If you use Azure Blob Storage as the backing service you can define Cache-Control as a properly of a blob:

Azure blob properties allow you to specify Cache-Control value

HTTP/1.1 200 OK
Cache-Control: max-age=31536000X-Cache: HIT 

Notice the X-Cache header indicating that the CDN cache has actually been hit.

Cross-domain issues

Your stylesheets are likely to reference resources such a background images or fonts using relative URLs. You should be aware that fonts are not going to work when served from CDN (at least in IE and Firefox) out of the box. When loading a font these browsers will check the Access-Control-Allow-Origin header and if it's missing or is set to not allow your origin the browser won't actually use the font.

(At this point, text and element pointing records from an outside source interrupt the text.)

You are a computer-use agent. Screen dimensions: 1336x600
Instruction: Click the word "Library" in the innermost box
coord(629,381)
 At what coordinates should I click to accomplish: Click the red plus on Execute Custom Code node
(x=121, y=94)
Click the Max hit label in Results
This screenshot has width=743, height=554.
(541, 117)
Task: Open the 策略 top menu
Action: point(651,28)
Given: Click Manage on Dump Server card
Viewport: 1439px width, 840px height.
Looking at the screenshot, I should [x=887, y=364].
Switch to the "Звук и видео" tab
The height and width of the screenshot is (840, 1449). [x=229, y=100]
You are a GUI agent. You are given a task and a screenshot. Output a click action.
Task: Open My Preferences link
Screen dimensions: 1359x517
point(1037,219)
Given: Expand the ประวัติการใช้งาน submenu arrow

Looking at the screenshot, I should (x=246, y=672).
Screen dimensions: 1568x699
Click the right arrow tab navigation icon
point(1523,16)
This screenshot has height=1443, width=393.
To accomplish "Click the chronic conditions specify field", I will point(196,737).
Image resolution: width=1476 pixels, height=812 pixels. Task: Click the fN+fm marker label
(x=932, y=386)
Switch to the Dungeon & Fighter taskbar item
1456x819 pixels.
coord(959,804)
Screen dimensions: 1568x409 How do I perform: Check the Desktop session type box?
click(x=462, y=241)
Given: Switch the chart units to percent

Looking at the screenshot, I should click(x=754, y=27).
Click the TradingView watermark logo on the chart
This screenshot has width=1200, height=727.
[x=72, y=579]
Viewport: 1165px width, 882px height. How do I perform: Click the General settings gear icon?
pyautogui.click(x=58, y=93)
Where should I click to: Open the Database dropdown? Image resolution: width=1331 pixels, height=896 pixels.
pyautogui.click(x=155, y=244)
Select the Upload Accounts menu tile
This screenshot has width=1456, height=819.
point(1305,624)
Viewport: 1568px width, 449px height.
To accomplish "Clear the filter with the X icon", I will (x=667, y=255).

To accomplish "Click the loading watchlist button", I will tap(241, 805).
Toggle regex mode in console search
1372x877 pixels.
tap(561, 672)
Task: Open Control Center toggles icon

The way you enable CORS again depends on your backing service. If it's an ASP.NET application running in IIS you can just create a new web.config file in the directory containing the fonts and specify your custom header there:

<?xml version="1.0"?>
<configuration>
  <system.webServer>
    <httpProtocol>
      <customHeaders>
        <add name="Access-Control-Allow-Origin" value="*"/>
      </customHeaders>
    </httpProtocol>
  </system.webServer>
</configuration>

Remember that CDN will transmit all custom headers to the calling client:

HTTP/1.1 200 OK
Access-Control-Allow-Origin: *
Cache-Control: max-age=31536000
Content-Type: application/octet-stream
Date: Tue, 05 May 2015 20:15:31 GMT
Last-Modified: Fri, 17 Apr 2015 23:22:44 GMT
Server: ECAcc (fcn/40A1)
X-Cache: HIT
Content-Length: 2808

You can specify just your domain or leave it as '*' to allow everyone to request the resource. Note that you are specifying an 'origin' here and it includes not only the domain name but also a schema as well as port number.

Azure Blob Storage does support CORS however you can't easily set it up on the portal. Instead you need to either use REST API or for example .NET client library to set the required properties on the storage service (see this post for an example).

Enable HTTPS

All but very simple sites will require SSL. And it is not enabled in Azure CDN endpoints by default.

Enable HTTPS in Azure CDN endpoint

I highly recommend you enable it right away when you set up an endpoint because provisioning it may take several hours and it will be that moment when you need it yesterday.

Bundling and Minification

These are great techniques to reduce the number of simultaneous requests to your application server as well as minimizing the size of the content to download. The great news is that both techniques get first class support if you use Web Apps or Cloud Services as your backing service.

When using Azure Blob Storage it adds to that increased maintenance cost I was talking about. You will need to run these tasks at build time and properly package artifacts to be uploaded to Blob Storage.

Use multiple CDNs

Browsers limit the number of simultaneous connections per domain name. To optimize loading of your pages you want to use different CDNs that host well-known client side frameworks and libraries. For example, my blog gets Bootstrap from MaxCDN and jQuery and fonts from Google Hosted Libraries. I use a single Azure CDN endpoint for the rest of my content. However, other sites may require much more static content and it will make sense to split their content over either multiple CDN endpoints or alternatively if you own a Domain and have access to DNS configuration you can set up CNAME records for several subdomains pointing to a single CDN endpoint.